Why is First Packet Classification So Important in Traffic Management?

What is First Packet Classification?

First packet classification has become widespread within the Deep Packet Inspection (DPI) component of traffic management solutions over the past couple of years. It consists of using the very first packet to identify the protocol or service related to a traffic flow (i.e. the TCP SYN segment or first UDP datagram).

Why is There a Need for First Packet Classification?

Traffic management solutions often use a combination of DPI-based techniques to identify all the flows of a given application and steer traffic accurately and efficiently over the network. This, however, requires analysis of multiple packets and some appliances, such as load balancers, ADCs or SD-WAN appliances, cannot wait that long; they need to steer traffic from the very first packet in order to optimize network link utilization.

To illustrate this, let us consider the WhatsApp application, which spawns flows both over HTTPS and TCP layers.

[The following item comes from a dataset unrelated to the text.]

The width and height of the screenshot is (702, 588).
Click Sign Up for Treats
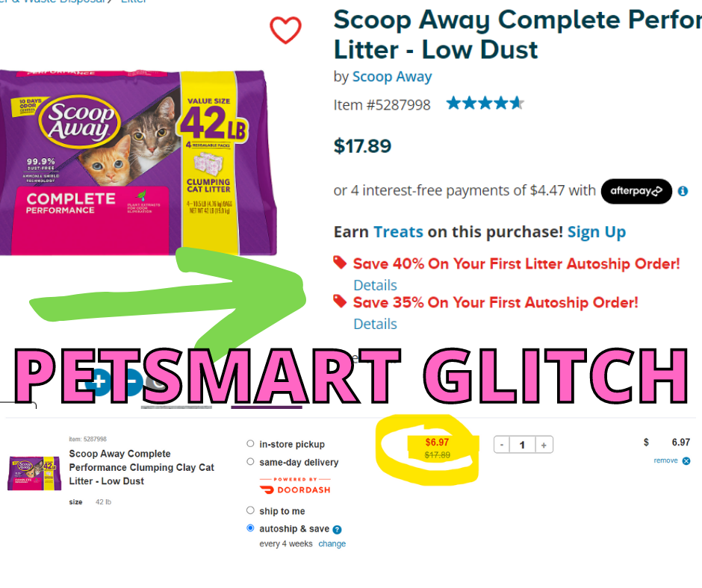click(597, 232)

Without first packet classification, identifying this application over TLS can be either SNI based (i.e. first TLS client hello – 4th packet) or based on TLS Common Name (6th packet or later). To identify its TCP related flow, binary pattern matching needs a minimum of 4 packets (including the TCP handshake) on the TCP client or server packet payload.

• WhatsApp needs 4-6 packets to be classified (including TCP handshakes) using traditional processing!

SD-WAN solutions dynamically optimize multiple paths to the Internet, datacenters, and cloud services across multiple enterprise sites via dedicated SD-WAN appliances, “programmed” dynamically by the SD-WAN controller to choose the best path (based on bandwidth, latency, QoS criteria) depending on the applications and services being transported. (The same applies in principal for SD-WAN functions in SASE solutions).

DPI provides application-level visibility for SD-WAN routing

This means that SD-WAN appliances on each site need to perform application-based routing as quickly as possible to obtain a maximal benefit from the optimized network paths “programmed” by the SD-WAN controller on the different enterprise location appliances.

Although the DPI software accurately identifies all flows for a given application, without first packet classification it is often too late for the SD-WAN solution to benefit from this information, since the connection has already been established and traffic cannot be rerouted.

Solving the Problem with First Packet Classification

With a caching mechanism on the SD-WAN solution, first packet classification is possible based on trusted information such as server IP addresses and ports. The SDN controller establishes a default route for the initial unclassified flows. Once these flows are classified, routes defined by the SDN controller are tied to this classification cache, so that subsequent packets are steered from the very first packet. This enables performance gains, as flows matching the classification cache don’t go through the DPI software, thereby reducing the overall demand on processing resources.

Enea’s Unique Solution for First Packet Classification

SASE’s standard First Packet Advantage feature improves on conventional cache-based first packet processing in two important ways:

• First, it uses a multi-tiered, cascading cache structure that greatly expands the volume of traffic that can be accurately identified using first packet processing.
• Second, the cache leverages a database of hundreds of millions of rigorously and continuously verified IP addresses (IPDB) for maximum accuracy and granularity across the broadest spectrum of traffic.
• As an added bonus, First Packet Advantage applies service categories to Office 365 traffic based on first packet data alone, enabling ultra-efficient, category-based management of this widely used software suite.

Conclusion

First packet classification can significantly speed up and optimize traffic management by enabling solutions to apply pre-programmed criteria for network link utilization as data flows arrive. For non-traffic steering appliances, performance can also be boosted by choosing to omit the DPI software validation phase for flows that match the classification cache.